Confcommercio: consumi in caduta del 2,8%

Consumi neri, nerissimi, che continuano a cedere, e nessuna previsione di inversioni di rotta nel prossimo futuro. L’Indicatore dei Consumi Confcommercio di oggi segnala, ad aprile, una riduzione del 2,8% rispetto allo stesso periodo del 2011- è il quinto risultato negativo consecutivo da dicembre scorso e il peggiore da marzo 2011 – e una flessione dello 0,3% rispetto a marzo.

Il quadro macroeconomico è caratterizzato da una contrazione della produzione industriale (meno 0,6% congiunturale a maggio, dati Confindustria) e da un ridimensionamento degli ordinativi, quadro che – spiega Confcommercio – potrebbe peggiorare, già a giugno, a causa dello stop produttivo imposto dal sisma di fine maggio in Emilia (Reggio Emilia, Modena, Ferrara e Bologna con danni nelle province di Mantova e Rovigo), un’area che contribuisce per circa il 4% alla creazione della ricchezza nazionale.

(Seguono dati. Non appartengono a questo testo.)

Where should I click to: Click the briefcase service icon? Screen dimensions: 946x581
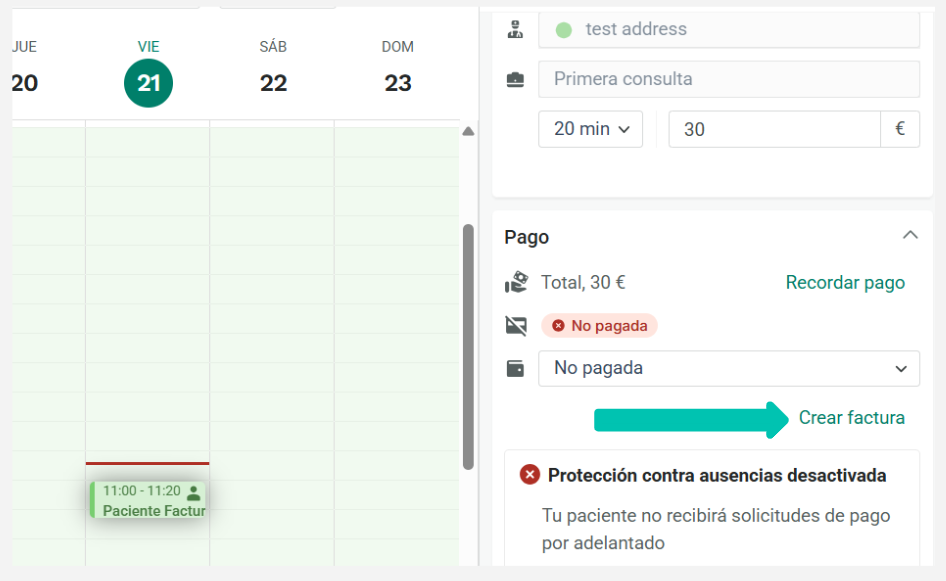514,78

La dinamica dei consumi di aprile vede dunque un aumento dello 0,5% della domanda relativa ai servizi e una decisa riduzione della spesa per i beni (meno 4,0%). Si ridimensionano del 2,8% i volumi acquistati dalle famiglie su base annua. Come spiega Confcommercio, la riduzione più sensibile ha interessato il segmento relativo alla mobilità, che segna una forte flessione del 16,0% e sconta anche gli effetti del progressivo appesantimento del carico fiscale. Anche segmenti di consumo quali i beni e i servizi ricreativi e le spese per i beni e servizi per la cura della persona, che nei mesi precedenti avevano segnalato una certa dinamicità, hanno mostrato, ad aprile, una dinamica non favorevole, con una stasi dei consumi rispetto allo scorso anno. Continuano a fare eccezione i consumi per i beni e i servizi per le comunicazioni, che segnano un più 5%, anche se il tasso di crescita è minore rispetto ai mesi precedenti.

“Il dato relativo alla caduta dei consumi diffuso oggi da Confcommercio ci mette di fronte ad una realtà allarmante”, commentano Federconsumatori e Adusbef, per le quali la contrazione del 2,8% è sottostimata e comunque si traduce in una diminuzione della spesa delle famiglie pari a 23 miliardi di euro. Impensabile, spiegano le due associazioni, ipotizzare un nuovo aumento dell’Iva o della tassazione.